Etiket arşivi: Gün

Trafik Otoritmi Açıklandı: Bakın Hayatınız Boyunca Kaç Gününüz Yolda Gidiyor?

 

 

Beykoz Üniversitesi, Dokuz Eylül Üniversitesi ve Yeditepe Üniversitesi akademisyenleri bir araya gelerek İstanbul trafiğindeki 500 bin aracın koordinatlarını ve hızını 5 yıl boyunca takip etti. Raporun sonuçlarına göre İstanbul’da yaşayanlar hayatlarının ortalama 3.5 yılını trafikte geçiriyor. Bu da haftada bir iş günü mesai fazladan yapmış etkisi yaratıyor. Beykoz Üniversitesi Öğretim Üyesi Yrd. Doç. Dr. Serkan Gürsoy, trafik nedeniyle kısa vadede zaman, enerji ve fırsat kaybı; orta vadede çevre kirliliği ve sağlık kayıpları; uzun vadede ise sosyoekonomik ve sosyokültürel kayıplar yaşattığını söyledi 

 

Beykoz Üniversitesi, Dokuz Eylül Üniversitesi ve Yeditepe Üniversitesi’nden akademisyenler bir araya gelerek, ‘İstanbul Trafik Otoritmi 2017’ raporunu açıkladı. İstanbul ili ana arterlerindeki trafik yoğunluğuna bağlı gecikmelerin düzeylerini ölçerek kent sakinlerinin hareketlilik kabiliyetlerini konu alan rapor, çarpıcı bilgileri ortaya koydu.
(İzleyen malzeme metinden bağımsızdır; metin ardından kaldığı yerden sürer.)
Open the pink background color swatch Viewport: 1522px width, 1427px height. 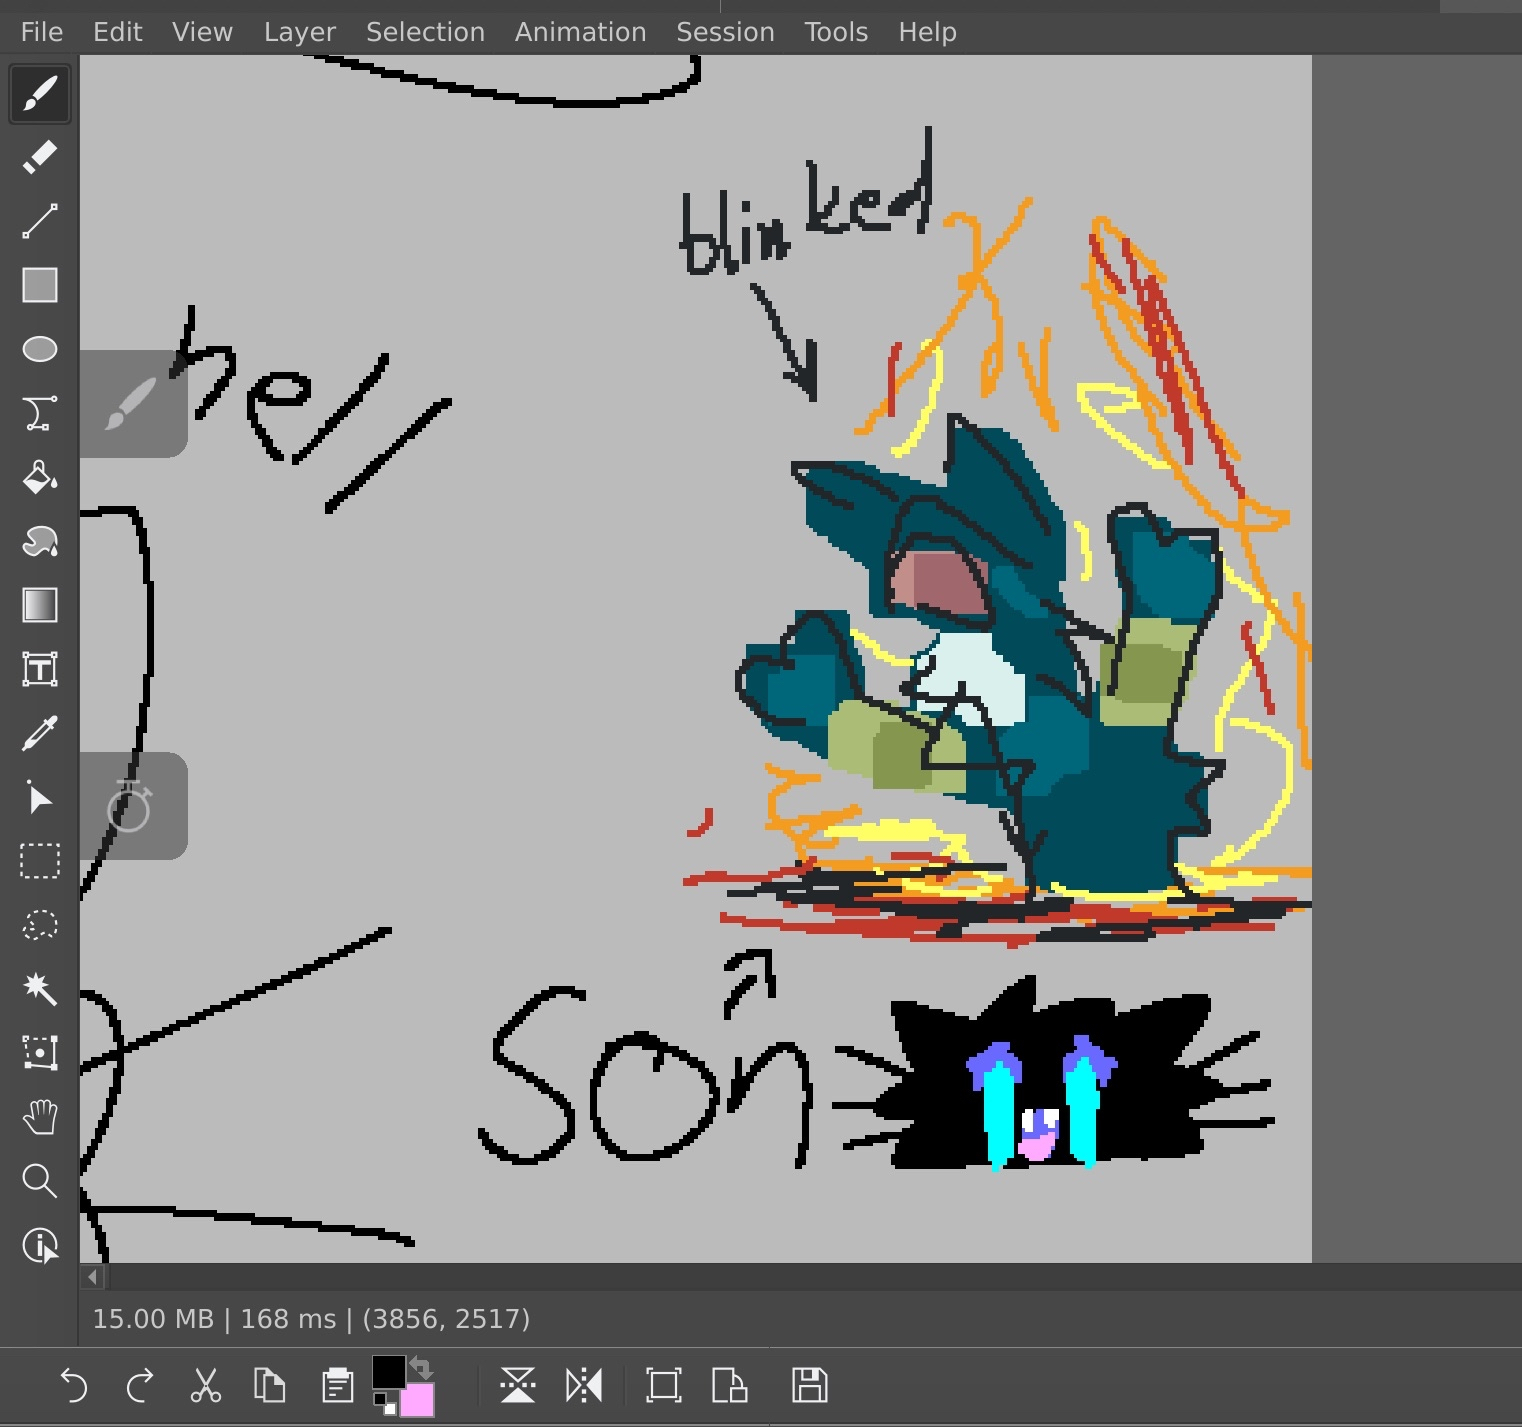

Raporun sonuçları, trafiğin insanı çevreleyen insanlar ve diğer unsurları anlatmak için kullanılan ‘Bir şehirde trafik yoksa, hayat da yoktur’ sözünün anlamını resmen değiştirdi. Trafikteki yoğunluktan kaynaklanan gecikmeler ilişkileri de olumsuz etkiledi. Girilen zahmetin, gidilecek yere değip değmeyeceği ikilemleri de artış gösterdi.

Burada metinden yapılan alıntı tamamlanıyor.